Подтащив тяжеленное тело бандита к стволу акации, Путник усадил его, прислонив спиной к дереву, и, отцепив от пояса фляжку с остатками целебного китайского чая, дал Сердюку напиться.
- Убей меня! – слабеющим голосом произнес Сердюк. – За что ж ты меня так покарал, а? Ведь война же! Я ж, когда на хутор напал, за два дня потерял около сотни бойцов…. Сначала белые нас пощипали крепко, потом - красные. Я вне себя был от ярости и горя… - он замолчал, закрыв глаза. – Слушай, сделай мне цигарку, будь человеком, - вновь заговорил Сердюк.
- Не курю я, - хмуро ответил Сербин. – И тютюна у меня нету…
- У меня в пальто кисет возьми. Там и табак и бумага…
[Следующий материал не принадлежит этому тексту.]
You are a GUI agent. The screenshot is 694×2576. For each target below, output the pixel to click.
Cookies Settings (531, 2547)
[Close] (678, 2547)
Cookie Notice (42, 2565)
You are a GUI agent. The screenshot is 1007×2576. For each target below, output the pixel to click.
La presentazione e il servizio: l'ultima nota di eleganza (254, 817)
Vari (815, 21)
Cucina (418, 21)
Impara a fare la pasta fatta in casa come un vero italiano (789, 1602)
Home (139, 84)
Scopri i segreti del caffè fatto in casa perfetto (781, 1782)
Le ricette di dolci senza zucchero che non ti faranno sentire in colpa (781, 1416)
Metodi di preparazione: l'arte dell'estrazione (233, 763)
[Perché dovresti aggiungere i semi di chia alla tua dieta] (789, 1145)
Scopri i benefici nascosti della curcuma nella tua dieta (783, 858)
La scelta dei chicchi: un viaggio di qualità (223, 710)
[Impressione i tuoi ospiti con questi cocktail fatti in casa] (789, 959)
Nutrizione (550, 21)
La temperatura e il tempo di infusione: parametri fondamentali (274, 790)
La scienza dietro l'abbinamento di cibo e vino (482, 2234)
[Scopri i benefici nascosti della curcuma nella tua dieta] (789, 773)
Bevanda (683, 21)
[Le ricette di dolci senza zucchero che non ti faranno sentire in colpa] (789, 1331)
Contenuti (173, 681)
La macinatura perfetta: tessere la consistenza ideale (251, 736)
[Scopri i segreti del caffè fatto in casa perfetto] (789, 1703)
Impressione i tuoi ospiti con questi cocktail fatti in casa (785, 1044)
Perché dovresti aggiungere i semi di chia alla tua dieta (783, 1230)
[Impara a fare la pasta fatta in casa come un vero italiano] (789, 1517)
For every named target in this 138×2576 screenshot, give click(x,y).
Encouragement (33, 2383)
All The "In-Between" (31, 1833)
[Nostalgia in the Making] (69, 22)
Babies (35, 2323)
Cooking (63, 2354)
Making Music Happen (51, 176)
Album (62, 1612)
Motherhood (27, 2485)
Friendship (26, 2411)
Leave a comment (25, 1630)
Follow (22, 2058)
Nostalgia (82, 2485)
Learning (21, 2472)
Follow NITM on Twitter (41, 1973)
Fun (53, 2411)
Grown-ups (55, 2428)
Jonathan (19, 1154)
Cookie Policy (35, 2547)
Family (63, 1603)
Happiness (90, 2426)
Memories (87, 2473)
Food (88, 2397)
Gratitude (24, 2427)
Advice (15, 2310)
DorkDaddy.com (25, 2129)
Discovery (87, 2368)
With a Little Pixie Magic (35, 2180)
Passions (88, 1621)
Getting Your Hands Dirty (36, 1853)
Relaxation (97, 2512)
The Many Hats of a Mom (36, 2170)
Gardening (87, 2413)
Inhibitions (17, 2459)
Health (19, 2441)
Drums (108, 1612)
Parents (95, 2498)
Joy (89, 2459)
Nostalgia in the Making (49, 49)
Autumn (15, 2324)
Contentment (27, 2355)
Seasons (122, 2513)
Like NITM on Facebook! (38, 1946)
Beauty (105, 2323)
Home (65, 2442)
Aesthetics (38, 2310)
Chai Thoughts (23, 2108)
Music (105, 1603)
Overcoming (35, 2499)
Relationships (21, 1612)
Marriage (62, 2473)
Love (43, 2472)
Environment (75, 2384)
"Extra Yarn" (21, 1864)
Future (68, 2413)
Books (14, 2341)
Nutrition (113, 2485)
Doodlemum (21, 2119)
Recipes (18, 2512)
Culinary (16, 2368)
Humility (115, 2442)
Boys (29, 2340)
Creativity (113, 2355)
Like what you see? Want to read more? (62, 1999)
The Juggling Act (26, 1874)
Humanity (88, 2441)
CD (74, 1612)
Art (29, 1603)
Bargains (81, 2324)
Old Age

Путник поднял пальто бандита и отыскал в карманах кисет из красного панбархата, на котором было вышито золотой нитью «Любимому Сашеньке от Марии в знак вечной любви». И снова, как когда-то, нехорошее предчувствие омрачило чело путника. Сразу вспомнился мертвенно – злобный взгляд сестры Фроси, брошенный исподлобья в его сторону в тот день, когда она уезжала в Ростов. Вспомнилось вдруг и то, что несколько раз он, преследуя Сердюка, шестым чувством ощущал незримое присутствие в этой беспощадной гонке не на жизнь, а на смерть, кого-то третьего… Но только единожды, оглянувшись, он заметил на горизонте далекое пыльное облачко, которое двигалось в том же направлении, что и они. Однако Сердюк столько раз менял направления, стараясь оторваться от преследующего его Сербина, что загнал коня. Вряд ли преследователь, если только таковой не привиделся Путнику, мог разобраться в хитросплетениях их следов….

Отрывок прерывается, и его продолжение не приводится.